◆ **Excerpted passage**:
I have felt low for a long time and the real low point came at the beginning of uni 4 years ago but after egtting much help and coming off medication i now feel like i have slipped back a long way.

I have felt very much more low of late and i must say i dont expect the medication to take an effect but even me trying to relax etc is not doing much good.

the session with my counsellor last week was good as i was able to structure things well. the problem being that i feel like a ship that has sustained bad damage in battle but i never seem to be able to have time or the ability to fully repair before going into battle again. at times i feel like i would rather sink and cease to exist rather than plod on and get more damaged as i cannot see how i am going to fix the damage. it is all the much worse as after 3 years of help whilst at uni i come home then go downhill again i feel like such a failure i thought i was on the track to getting well.
Question Author
i am on 20mg of citilopram.

I cant really put off the interview prep as it sounds like a whole day thing with group exercises and role play and a normal interview etc...a real grilling.
Question Author
ok i went to the doctor this morning. i managed to write a list of about 10 things that were causing problems etc. my lack of eating and just wanting to stay in bed in the dark or cry. He listened and talked to me for a long time and really just said i need to try hard to turn things around to positives as most things are not my fault and i am a very capable person. I said about how i was going with my counsellor and i wanted to make a plan of action etc.

He wants to see me again in about 2 weeks. I am not sure how i feel about how it went. i didnt expect him to be so erm forceful in saying i need to move forward.
Hi worried, 20mg of Citalopram is a low dose and amongst the side effects are,,,tiredness, lack of appetite or the opposite and a feeling of agitation. This is down to the Cipramil causing extra surges of adrenylin in your system. Cipramil is the only SSRI that causes this problem but it should wear off within 2-3 weeks of starting on this AD. Im a moderator for a support group,another SSRI, Seroxat. If I can help in anyway at all you can mail me at [email protected] thats not my real name btw. xx
Question Author
thank you and i will tryto mail you if i could do with advice. I have thought about joining a self help group bby the way though the nearest one to me is not in my town! I gather mind run some groups but have not really found if they are the same as the ones set up by depression alliance.

◆ **Work to complete**:
Please repeat word for word the part of the forum thread starting at "the session with" and ending at "etc...a real grilling.". You won't need the listing that comes after this forum thread.

◆ **Recorded information**:
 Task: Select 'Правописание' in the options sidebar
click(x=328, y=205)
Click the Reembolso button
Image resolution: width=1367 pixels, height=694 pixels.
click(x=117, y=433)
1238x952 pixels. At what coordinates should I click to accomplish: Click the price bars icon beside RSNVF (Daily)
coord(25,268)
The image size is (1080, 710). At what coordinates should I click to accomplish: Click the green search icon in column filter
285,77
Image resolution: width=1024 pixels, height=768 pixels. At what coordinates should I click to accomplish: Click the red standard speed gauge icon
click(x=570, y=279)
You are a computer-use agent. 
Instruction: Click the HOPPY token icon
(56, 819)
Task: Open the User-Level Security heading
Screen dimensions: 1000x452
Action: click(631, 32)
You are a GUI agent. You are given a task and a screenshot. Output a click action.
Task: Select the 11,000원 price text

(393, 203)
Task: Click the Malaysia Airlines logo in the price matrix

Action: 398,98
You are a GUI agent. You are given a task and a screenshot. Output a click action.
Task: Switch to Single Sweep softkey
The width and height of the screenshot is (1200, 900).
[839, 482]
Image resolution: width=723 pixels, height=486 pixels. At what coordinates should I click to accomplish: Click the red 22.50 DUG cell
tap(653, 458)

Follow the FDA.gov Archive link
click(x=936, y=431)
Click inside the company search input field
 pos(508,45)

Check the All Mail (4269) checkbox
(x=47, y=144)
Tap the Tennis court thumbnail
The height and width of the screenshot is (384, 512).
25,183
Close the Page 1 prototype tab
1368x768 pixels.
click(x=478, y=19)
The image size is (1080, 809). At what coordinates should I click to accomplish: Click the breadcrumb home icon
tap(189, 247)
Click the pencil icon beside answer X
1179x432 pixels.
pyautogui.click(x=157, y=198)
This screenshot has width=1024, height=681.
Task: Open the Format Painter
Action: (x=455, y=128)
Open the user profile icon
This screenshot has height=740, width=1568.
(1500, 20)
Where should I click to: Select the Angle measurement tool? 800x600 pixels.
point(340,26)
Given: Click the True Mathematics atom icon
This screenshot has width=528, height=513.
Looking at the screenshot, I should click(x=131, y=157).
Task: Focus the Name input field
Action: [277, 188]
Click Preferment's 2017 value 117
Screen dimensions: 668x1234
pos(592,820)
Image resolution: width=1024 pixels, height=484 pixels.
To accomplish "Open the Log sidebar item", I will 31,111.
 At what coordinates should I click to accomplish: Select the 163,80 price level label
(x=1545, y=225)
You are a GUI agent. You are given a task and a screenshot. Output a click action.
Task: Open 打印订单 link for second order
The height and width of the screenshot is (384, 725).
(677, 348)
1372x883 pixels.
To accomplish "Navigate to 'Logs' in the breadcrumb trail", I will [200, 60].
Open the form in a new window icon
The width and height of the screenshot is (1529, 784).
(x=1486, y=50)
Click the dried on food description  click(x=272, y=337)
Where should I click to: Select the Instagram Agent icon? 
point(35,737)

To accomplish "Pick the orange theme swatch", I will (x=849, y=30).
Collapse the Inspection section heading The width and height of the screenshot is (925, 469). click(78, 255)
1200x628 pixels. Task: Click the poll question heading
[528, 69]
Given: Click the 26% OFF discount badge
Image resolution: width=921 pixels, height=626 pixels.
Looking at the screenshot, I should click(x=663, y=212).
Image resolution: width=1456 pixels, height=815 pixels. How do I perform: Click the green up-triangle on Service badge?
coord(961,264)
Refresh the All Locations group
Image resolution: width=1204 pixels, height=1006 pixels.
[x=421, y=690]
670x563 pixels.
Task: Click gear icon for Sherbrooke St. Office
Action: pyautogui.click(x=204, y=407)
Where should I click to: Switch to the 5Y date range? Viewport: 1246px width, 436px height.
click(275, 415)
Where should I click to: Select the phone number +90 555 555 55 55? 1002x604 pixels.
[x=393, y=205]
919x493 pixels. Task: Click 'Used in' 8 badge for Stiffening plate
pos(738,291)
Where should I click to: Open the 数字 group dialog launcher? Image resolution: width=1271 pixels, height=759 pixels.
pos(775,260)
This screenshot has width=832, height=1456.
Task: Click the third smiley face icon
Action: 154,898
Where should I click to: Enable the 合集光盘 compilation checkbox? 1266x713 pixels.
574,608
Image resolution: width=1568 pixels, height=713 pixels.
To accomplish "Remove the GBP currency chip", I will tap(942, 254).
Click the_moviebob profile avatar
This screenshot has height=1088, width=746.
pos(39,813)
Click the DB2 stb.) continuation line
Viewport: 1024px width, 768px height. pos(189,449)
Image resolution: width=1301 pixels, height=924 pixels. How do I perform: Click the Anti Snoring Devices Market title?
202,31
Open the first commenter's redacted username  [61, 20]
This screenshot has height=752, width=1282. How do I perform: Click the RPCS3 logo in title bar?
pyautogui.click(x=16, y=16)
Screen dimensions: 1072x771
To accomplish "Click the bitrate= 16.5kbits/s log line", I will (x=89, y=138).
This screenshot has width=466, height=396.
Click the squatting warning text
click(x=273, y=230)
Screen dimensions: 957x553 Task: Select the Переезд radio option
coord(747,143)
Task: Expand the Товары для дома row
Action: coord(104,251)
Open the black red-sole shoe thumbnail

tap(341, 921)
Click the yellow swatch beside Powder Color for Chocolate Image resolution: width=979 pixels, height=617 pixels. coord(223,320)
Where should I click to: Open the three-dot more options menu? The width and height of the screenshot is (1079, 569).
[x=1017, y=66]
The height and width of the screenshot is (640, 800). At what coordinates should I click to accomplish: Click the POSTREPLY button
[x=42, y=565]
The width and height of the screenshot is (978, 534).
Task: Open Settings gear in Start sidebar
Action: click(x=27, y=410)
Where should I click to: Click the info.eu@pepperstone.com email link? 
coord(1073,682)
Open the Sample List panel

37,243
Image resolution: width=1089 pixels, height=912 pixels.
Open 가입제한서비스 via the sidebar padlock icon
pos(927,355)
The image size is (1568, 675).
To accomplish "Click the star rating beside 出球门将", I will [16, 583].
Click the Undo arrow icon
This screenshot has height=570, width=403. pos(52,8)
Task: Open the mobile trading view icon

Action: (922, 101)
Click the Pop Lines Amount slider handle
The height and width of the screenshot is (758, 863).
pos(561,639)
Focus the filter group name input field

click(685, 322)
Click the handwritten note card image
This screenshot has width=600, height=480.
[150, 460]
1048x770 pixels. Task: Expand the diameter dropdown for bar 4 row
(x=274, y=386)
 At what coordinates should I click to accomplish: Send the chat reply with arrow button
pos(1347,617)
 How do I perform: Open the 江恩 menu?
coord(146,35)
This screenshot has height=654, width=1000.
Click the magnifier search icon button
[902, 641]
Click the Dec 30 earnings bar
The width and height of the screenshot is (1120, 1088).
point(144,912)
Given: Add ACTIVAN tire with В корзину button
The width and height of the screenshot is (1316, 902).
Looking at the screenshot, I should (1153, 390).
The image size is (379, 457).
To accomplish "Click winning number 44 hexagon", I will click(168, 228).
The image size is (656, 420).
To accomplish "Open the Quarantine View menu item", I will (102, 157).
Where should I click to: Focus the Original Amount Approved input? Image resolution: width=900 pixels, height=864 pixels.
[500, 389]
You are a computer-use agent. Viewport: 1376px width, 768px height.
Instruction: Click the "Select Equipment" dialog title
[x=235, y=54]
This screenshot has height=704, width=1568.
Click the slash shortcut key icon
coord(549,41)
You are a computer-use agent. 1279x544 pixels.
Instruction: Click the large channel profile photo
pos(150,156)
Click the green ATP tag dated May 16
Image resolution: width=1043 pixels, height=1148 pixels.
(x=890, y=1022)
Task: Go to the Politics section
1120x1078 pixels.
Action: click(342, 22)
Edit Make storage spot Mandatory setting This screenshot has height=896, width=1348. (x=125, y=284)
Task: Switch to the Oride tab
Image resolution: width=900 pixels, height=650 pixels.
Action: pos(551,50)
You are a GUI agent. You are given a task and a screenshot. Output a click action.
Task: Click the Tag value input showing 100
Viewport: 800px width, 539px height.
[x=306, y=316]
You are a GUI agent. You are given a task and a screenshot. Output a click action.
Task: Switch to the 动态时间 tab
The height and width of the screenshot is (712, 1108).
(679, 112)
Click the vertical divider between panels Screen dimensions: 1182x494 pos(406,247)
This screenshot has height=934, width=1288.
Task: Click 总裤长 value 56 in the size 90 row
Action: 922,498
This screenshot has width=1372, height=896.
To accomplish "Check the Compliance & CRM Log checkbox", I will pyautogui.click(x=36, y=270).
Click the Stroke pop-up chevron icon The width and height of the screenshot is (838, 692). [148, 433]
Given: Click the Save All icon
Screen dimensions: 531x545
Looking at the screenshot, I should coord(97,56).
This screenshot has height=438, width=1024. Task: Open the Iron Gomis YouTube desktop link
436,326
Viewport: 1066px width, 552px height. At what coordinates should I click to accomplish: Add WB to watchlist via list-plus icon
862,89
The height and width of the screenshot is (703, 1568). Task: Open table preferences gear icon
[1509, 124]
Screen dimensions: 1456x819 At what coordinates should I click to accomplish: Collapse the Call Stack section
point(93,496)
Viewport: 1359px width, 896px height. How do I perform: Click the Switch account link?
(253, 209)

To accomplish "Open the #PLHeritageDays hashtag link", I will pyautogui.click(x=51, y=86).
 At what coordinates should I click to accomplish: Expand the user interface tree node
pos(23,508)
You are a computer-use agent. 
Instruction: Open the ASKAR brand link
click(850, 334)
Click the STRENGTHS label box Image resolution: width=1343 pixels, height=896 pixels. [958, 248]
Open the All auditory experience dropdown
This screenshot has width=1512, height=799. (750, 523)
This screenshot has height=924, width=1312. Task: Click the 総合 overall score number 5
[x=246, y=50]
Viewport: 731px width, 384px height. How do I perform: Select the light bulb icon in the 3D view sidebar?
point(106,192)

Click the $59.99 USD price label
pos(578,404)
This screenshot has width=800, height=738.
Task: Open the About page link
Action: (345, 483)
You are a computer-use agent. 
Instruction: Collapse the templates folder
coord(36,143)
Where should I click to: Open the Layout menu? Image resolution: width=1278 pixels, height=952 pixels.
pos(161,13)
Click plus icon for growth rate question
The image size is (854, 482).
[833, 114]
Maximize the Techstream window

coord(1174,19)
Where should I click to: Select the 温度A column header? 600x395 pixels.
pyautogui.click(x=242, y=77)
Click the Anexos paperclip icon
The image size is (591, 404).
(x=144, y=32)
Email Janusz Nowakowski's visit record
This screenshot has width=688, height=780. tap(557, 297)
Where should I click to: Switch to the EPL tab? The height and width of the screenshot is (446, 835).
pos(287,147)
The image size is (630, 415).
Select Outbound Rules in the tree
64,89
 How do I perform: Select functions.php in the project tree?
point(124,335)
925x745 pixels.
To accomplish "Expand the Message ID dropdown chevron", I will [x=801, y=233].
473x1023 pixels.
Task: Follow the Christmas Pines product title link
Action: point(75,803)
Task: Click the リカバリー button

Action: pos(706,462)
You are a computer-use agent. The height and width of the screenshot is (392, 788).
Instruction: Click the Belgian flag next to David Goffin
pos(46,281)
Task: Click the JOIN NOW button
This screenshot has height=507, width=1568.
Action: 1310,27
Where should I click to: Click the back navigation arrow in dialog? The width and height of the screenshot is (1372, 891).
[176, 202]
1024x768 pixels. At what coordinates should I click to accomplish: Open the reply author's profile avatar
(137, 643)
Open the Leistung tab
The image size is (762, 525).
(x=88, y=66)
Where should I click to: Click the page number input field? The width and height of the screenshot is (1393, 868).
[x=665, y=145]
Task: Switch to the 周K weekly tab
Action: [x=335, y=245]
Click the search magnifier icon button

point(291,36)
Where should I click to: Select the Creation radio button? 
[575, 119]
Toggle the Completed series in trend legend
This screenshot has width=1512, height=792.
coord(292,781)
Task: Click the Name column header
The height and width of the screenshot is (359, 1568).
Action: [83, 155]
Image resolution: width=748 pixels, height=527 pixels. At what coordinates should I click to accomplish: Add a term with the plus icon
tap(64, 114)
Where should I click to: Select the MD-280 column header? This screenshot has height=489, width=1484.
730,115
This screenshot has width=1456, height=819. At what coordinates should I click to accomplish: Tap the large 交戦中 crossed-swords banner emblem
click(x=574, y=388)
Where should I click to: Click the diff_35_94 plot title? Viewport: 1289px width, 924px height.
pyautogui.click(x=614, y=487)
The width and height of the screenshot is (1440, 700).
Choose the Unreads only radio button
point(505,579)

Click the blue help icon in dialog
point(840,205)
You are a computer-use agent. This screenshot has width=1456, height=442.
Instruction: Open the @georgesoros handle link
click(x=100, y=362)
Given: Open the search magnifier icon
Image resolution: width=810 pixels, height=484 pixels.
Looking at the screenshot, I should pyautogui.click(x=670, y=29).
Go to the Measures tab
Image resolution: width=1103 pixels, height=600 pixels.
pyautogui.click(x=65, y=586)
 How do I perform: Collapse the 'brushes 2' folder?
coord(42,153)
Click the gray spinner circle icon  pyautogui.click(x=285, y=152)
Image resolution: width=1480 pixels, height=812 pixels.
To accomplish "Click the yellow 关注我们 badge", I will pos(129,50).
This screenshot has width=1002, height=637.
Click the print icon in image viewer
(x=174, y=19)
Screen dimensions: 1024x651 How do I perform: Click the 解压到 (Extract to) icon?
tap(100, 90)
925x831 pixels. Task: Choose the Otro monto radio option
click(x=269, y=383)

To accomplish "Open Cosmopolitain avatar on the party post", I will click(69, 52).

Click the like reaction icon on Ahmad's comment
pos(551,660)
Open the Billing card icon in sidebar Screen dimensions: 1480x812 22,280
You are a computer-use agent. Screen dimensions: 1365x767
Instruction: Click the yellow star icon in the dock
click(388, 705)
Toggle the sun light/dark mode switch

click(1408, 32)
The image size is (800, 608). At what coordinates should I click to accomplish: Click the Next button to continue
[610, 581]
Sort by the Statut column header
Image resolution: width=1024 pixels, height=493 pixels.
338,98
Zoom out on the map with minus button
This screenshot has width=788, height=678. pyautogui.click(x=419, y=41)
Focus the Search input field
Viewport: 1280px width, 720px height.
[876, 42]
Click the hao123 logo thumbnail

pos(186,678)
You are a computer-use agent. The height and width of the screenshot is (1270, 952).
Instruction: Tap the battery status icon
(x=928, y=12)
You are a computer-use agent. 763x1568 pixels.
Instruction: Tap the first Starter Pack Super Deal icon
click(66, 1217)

◆ **Task result**:
the session with my counsellor last week was good as i was able to structure things well. the problem being that i feel like a ship that has sustained bad damage in battle but i never seem to be able to have time or the ability to fully repair before going into battle again. at times i feel like i would rather sink and cease to exist rather than plod on and get more damaged as i cannot see how i am going to fix the damage. it is all the much worse as after 3 years of help whilst at uni i come home then go downhill again i feel like such a failure i thought i was on the track to getting well.
Question Author
i am on 20mg of citilopram.

I cant really put off the interview prep as it sounds like a whole day thing with group exercises and role play and a normal interview etc...a real grilling.